So I went on to measure the breakdown voltage of all the bricks carefully, by applying small amounts of HV current to the collector through a MOT, diode, and series resistor. I carefully increased the voltage to the MOT using a variac, while looking at the collector voltage on a scope with HV probe. The gate was shorted to the emitter. You might find this alarming, but I've done it before with no apparent ill effects. I believe that with large IGBTs, they don't even notice a few mA of breakdown.

The four "good" ones all started to conduct and clamp the voltage around 1250-1300V which was cool. The fifth one leaked so badly that it couldn't get above 500V at any variac setting, and the series resistor smoked. High frequency oscillations could be seen on the collector.
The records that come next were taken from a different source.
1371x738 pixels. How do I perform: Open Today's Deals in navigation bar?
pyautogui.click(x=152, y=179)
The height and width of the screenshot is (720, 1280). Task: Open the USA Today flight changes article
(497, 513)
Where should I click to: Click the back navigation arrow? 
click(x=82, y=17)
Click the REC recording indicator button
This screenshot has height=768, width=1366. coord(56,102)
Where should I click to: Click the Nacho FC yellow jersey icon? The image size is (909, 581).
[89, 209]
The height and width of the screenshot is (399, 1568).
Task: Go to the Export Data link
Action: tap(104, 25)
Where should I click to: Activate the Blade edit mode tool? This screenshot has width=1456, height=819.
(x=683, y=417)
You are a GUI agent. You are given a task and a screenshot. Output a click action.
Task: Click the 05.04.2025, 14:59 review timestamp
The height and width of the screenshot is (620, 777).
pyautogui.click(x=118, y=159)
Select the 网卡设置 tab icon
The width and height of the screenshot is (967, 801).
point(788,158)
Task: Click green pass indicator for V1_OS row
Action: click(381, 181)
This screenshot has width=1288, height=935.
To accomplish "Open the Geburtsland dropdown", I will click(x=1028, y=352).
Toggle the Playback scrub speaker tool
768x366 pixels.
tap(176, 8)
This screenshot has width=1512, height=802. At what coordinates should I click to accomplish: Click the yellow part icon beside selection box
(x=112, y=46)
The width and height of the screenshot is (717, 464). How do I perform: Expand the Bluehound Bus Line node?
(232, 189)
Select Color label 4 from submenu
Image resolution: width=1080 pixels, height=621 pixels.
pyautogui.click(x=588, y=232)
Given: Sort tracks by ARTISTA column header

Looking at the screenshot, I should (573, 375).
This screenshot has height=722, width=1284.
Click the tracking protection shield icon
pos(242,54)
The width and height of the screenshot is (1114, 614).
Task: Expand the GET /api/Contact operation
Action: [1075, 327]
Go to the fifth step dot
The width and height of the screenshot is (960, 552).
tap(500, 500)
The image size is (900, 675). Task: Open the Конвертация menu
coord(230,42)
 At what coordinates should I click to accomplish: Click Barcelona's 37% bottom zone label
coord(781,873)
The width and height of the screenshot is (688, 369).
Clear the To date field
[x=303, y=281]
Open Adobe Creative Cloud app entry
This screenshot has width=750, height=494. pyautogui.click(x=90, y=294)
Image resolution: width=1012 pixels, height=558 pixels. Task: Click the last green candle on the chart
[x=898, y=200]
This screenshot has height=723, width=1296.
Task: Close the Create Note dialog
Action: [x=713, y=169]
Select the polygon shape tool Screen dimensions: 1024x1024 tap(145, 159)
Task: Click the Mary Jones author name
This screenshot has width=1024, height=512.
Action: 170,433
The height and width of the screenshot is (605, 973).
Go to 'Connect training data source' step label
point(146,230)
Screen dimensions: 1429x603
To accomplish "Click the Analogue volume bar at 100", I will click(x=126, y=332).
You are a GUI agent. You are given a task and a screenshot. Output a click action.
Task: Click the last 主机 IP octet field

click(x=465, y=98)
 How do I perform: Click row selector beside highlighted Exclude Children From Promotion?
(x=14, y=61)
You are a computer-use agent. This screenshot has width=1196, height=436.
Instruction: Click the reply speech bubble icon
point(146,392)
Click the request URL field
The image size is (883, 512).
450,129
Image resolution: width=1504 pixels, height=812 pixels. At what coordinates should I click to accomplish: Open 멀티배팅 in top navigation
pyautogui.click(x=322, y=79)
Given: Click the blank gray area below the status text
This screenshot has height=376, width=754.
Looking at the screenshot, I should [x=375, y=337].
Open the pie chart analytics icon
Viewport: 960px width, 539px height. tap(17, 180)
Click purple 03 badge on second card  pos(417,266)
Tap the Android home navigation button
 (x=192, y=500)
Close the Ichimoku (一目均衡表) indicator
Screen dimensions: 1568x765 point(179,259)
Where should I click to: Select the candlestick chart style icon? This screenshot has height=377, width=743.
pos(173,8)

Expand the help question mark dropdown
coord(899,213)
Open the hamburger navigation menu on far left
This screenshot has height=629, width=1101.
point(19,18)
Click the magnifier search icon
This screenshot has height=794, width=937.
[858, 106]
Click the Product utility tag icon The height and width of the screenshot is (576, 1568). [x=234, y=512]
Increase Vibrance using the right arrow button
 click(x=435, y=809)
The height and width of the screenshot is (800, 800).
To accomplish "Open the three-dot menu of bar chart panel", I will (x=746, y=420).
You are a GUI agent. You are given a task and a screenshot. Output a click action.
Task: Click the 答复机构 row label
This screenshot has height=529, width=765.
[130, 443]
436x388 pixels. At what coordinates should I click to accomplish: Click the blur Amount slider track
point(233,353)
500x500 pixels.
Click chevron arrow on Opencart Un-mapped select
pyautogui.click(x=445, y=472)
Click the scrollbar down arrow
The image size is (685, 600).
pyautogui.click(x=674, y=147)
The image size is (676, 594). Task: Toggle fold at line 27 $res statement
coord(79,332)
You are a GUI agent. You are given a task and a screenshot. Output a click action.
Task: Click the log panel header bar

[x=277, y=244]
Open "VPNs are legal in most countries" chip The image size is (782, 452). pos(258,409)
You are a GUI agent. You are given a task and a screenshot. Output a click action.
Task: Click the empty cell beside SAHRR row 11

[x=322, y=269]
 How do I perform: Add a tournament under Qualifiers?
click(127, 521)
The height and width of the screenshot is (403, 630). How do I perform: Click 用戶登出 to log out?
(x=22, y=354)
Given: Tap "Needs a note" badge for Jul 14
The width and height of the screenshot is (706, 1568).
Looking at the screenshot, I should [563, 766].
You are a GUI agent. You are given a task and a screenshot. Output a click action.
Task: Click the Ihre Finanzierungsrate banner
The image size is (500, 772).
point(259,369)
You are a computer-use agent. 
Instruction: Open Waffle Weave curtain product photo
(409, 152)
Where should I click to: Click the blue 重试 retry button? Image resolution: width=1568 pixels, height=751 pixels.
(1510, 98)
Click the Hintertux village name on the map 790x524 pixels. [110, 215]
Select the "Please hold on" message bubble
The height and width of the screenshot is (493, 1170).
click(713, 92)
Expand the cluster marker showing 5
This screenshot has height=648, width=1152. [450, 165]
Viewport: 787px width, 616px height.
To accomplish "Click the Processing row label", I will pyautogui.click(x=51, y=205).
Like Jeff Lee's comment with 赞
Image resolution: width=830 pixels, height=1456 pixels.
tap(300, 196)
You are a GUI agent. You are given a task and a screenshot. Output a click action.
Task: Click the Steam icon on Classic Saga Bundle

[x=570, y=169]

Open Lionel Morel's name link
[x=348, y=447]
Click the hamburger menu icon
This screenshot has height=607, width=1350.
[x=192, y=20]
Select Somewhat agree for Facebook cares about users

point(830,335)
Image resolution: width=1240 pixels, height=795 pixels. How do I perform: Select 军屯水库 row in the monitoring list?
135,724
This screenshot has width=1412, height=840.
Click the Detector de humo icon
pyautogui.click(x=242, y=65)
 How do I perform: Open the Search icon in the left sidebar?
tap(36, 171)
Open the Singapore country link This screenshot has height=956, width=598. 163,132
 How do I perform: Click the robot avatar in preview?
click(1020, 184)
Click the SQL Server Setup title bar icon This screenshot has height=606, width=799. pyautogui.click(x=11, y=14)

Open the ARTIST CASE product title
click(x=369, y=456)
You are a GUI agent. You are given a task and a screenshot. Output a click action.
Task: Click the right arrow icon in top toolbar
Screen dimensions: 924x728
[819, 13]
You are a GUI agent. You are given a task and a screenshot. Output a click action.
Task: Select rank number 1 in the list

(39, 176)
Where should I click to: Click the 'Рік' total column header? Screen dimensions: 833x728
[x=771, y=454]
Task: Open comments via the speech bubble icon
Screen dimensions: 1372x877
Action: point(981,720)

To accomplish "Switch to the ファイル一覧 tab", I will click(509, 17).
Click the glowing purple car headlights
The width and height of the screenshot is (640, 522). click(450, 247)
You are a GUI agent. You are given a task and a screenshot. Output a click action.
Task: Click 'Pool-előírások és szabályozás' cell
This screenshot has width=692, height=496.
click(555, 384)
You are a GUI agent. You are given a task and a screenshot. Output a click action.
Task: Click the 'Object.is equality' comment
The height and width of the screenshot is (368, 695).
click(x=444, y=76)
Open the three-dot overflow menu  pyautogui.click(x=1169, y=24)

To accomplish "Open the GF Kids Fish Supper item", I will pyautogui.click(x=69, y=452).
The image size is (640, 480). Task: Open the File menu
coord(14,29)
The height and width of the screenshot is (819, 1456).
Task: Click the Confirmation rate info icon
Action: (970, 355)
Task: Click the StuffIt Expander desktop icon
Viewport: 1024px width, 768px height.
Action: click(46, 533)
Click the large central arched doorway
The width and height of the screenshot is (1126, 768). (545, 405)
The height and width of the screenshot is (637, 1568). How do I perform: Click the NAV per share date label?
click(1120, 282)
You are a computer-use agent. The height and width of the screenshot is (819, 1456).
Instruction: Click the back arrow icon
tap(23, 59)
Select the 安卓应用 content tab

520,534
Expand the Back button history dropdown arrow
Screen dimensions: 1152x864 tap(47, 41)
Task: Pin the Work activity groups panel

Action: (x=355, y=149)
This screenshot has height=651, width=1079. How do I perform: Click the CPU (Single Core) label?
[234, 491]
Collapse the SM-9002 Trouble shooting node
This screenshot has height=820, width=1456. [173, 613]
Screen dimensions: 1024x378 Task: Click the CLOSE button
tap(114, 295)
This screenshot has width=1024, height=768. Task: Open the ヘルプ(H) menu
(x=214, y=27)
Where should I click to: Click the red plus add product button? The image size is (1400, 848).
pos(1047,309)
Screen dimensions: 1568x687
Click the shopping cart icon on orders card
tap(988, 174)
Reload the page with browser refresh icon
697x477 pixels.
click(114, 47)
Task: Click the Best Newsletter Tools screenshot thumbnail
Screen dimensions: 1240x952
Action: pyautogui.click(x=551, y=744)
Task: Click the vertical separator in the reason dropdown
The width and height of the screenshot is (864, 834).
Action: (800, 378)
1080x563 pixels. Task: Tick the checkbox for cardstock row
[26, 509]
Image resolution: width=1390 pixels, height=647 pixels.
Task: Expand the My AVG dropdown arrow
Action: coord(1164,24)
So yes, it does seem possible for semiconductors to partly die. That IGBT brick could still switch low voltages, but didn't seem to function properly at its rated voltage any more. It was pulled from some piece of industrial equipment, so it was maybe damaged in a fault. It could have been the classic scenario that Marko hinted at: an inverter blows out, all six IGBTs get replaced, and any that didn't actually need scraped off the ceiling end up on eBay...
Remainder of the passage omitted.